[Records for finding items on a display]
[Begin]
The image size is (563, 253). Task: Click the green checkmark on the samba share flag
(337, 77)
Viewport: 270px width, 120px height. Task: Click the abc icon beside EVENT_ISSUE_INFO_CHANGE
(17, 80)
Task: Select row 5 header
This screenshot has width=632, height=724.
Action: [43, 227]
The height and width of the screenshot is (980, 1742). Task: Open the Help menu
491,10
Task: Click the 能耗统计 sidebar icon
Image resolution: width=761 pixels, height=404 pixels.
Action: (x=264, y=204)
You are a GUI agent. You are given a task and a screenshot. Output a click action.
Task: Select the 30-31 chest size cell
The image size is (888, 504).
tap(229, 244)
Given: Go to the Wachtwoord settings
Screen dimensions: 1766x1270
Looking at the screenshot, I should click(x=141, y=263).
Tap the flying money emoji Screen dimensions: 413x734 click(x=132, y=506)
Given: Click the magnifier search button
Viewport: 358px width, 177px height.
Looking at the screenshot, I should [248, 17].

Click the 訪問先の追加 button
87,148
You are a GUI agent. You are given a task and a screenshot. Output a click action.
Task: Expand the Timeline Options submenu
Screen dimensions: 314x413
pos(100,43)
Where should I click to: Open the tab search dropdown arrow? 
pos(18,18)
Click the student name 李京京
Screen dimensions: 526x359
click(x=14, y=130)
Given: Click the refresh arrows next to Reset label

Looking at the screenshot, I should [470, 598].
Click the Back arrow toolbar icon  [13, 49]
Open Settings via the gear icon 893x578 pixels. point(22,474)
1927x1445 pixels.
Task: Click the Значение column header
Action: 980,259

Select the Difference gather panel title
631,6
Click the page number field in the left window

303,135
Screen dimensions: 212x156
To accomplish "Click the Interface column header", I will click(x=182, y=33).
[End]
▶ STATED PROBLEM
Rewrite the data above, changing "Screen dimensions" to "Display size" everywhere it appears and leaving everything else as it is.

▶ SOLVED PROBLEM
The image size is (563, 253). Task: Click the green checkmark on the samba share flag
(337, 77)
Viewport: 270px width, 120px height. Task: Click the abc icon beside EVENT_ISSUE_INFO_CHANGE
(17, 80)
Task: Select row 5 header
This screenshot has width=632, height=724.
Action: [43, 227]
The height and width of the screenshot is (980, 1742). Task: Open the Help menu
491,10
Task: Click the 能耗统计 sidebar icon
Image resolution: width=761 pixels, height=404 pixels.
Action: (x=264, y=204)
You are a GUI agent. You are given a task and a screenshot. Output a click action.
Task: Select the 30-31 chest size cell
The image size is (888, 504).
tap(229, 244)
Given: Go to the Wachtwoord settings
Display size: 1766x1270
Looking at the screenshot, I should click(x=141, y=263).
Tap the flying money emoji Display size: 413x734 click(x=132, y=506)
Given: Click the magnifier search button
Viewport: 358px width, 177px height.
Looking at the screenshot, I should [248, 17].

Click the 訪問先の追加 button
87,148
You are a GUI agent. You are given a task and a screenshot. Output a click action.
Task: Expand the Timeline Options submenu
Display size: 314x413
pos(100,43)
Where should I click to: Open the tab search dropdown arrow? 
pos(18,18)
Click the student name 李京京
Display size: 526x359
click(x=14, y=130)
Given: Click the refresh arrows next to Reset label

Looking at the screenshot, I should [470, 598].
Click the Back arrow toolbar icon  [13, 49]
Open Settings via the gear icon 893x578 pixels. point(22,474)
1927x1445 pixels.
Task: Click the Значение column header
Action: 980,259

Select the Difference gather panel title
631,6
Click the page number field in the left window

303,135
Display size: 212x156
To accomplish "Click the Interface column header", I will click(x=182, y=33).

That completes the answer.